A competência legislativa é a faculdade para a elaboração de leis acerca de assuntos específicos. À União foi atribuída uma ampla competência legislativa (CF, arts. 22 e 24). Os Municípios ficaram com competência para legislar sobre assuntos de interesse local e suplementar a legislação federal e estadual no que couber. Aos Estados foi reservada competência legislativa remanescente (CF, art. 25, § 1º).

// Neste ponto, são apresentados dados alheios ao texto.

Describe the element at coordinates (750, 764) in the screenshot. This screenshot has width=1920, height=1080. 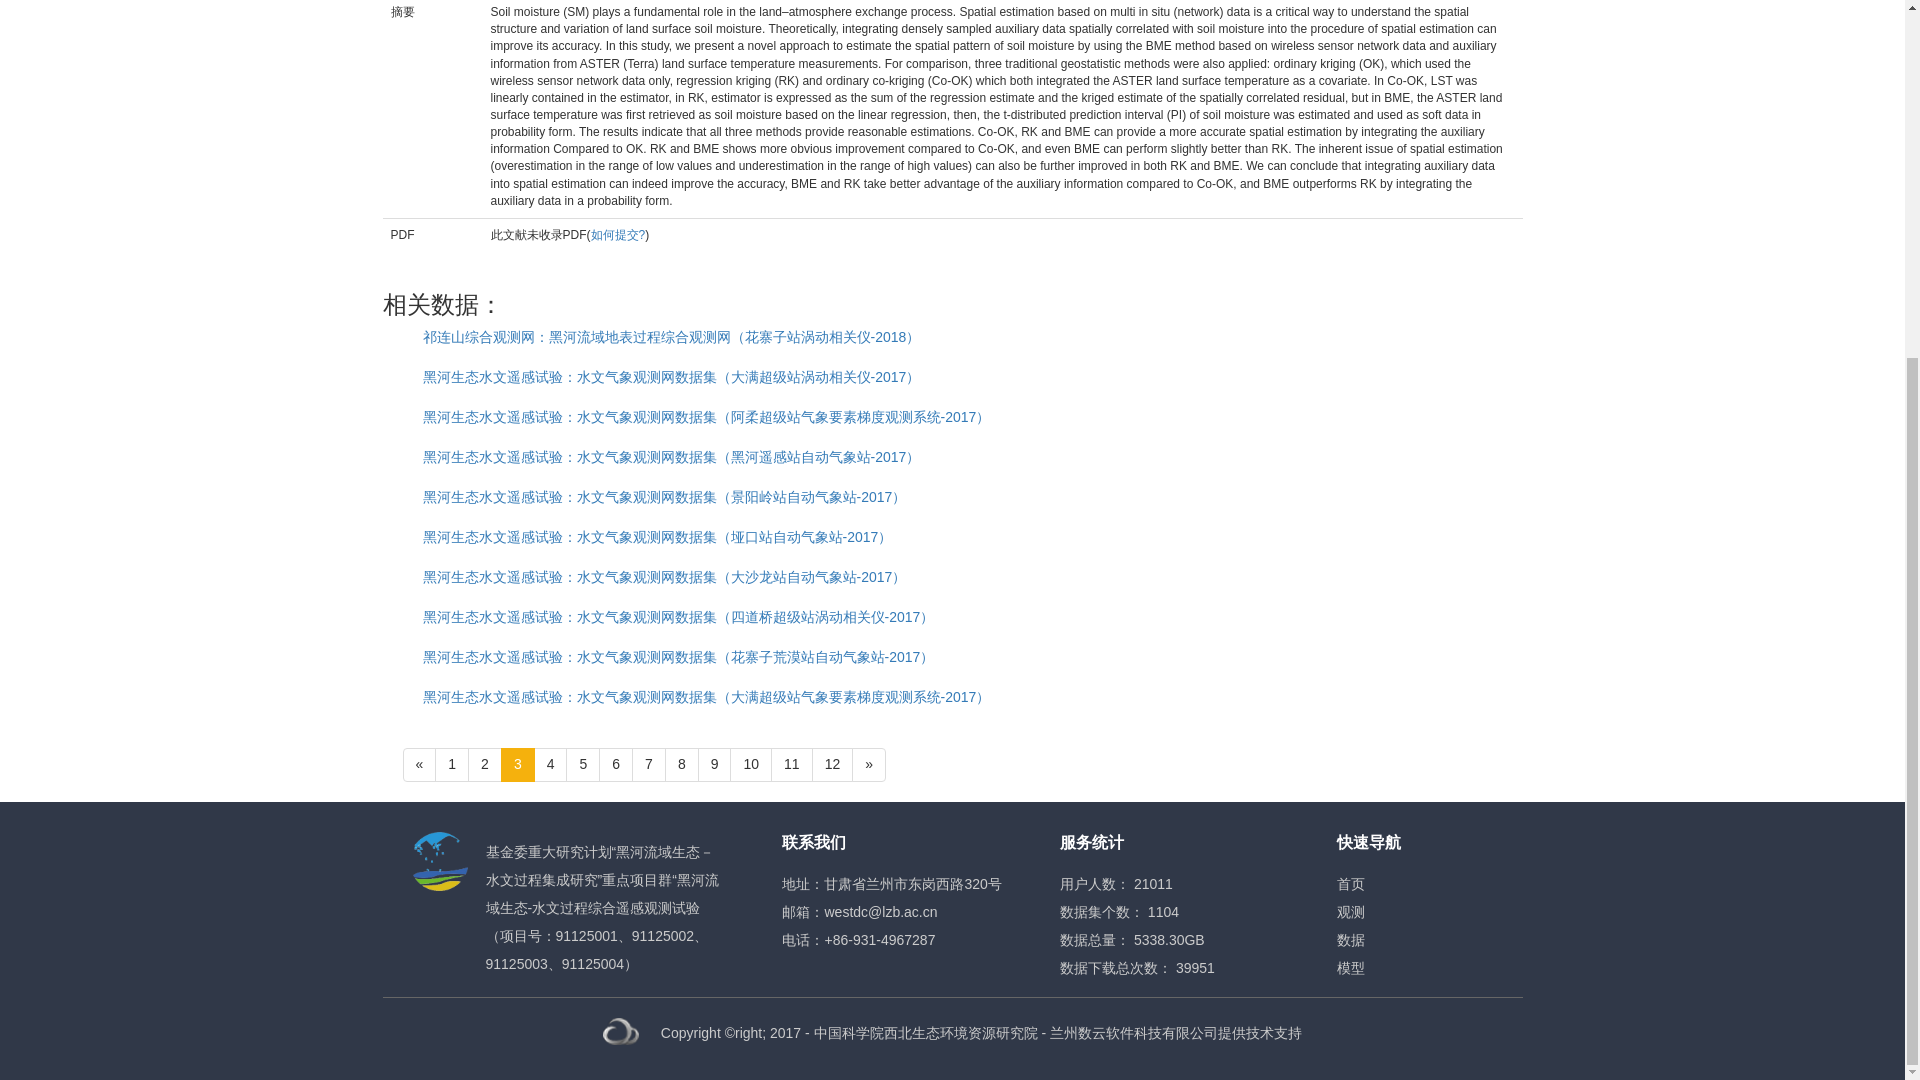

Nossa Constituição Federal prevê, em seu artigo 22 e incisos, num primeiro momento, as competências legislativas privativas da União, ou seja, os assuntos sobre os quais cabe apenas à União legislar, não podendo qualquer outro ente federativo manifestar-se legislativamente sobre o assunto. Como por exemplo legislar sobre desapropriação, trânsito e transporte, comércio exterior, entre outros. Mais uma vez é necessária a leitura do artigo para a melhor compreensão.

As competências legislativas são chamadas de privativas e não exclusivas como eram chamadas as materiais anteriormente vistas, isso se dá pelo fato de que as competências privativas são passíveis de delegação, podendo-se delegar para os estados, através de lei complementar especial para tal, a competência para a elaboração e publicação de assuntos que seriam, a princípio, competência da União.

Isso não acontece com a competência exclusiva (material) que é indelegável!!

Competências concorrentes:

As competências legislativas concorrentes encontram-se enunciadas no artigo 24 da Constituição Federal. São aquelas nas quais a União legisla apenas em normas gerais, cabendo aos Estados e ao Distrito Federal a edição de normas específicas peculiares à sua condição.

Entretanto, existe na Constituição, uma possibilidade de os Estados e o Distrito Federal exercerem uma competência plena em caso de a União não editar as normas gerais para cumprir a omissão do ente central.

Caso haja atividade legiferante estadual nesse sentido, que abarque as normas gerais que, originalmente, seriam de competência da União, a edição por esta de lei posterior causa a suspensão das normas gerais editadas pelo Estado ou Distrito Federal, passando a vigorar as suas, e mantendo-se aquilo que não for conflitante.

Art. 24. Compete à União, aos Estados e ao Distrito Federal legislar concorrentemente sobre:

(...)

§ 3º Inexistindo lei federal sobre normas gerais, os Estados exercerão a competência legislativa plena, para atender a suas peculiaridades.

§ 4º A superveniência de lei federal sobre normas gerais suspende a eficácia da lei estadual, no que lhe for contrário.

Mais uma vez, para a melhor compreensão, faz-se mister a leitura do artigo 24 da Constituição Federal em sua integralidade. Restando como mais importante entender que, quando competir à União estabelecer normas gerais, e esta não o fizer, pode o ente federativo Estadual traça-las, estando sujeito, entretanto, caso sobrevenha a lei da União, a ter os dispositivos gerais (que são de competência da União) revogados, mas mantendo o restante, e não conflitante, em vigor.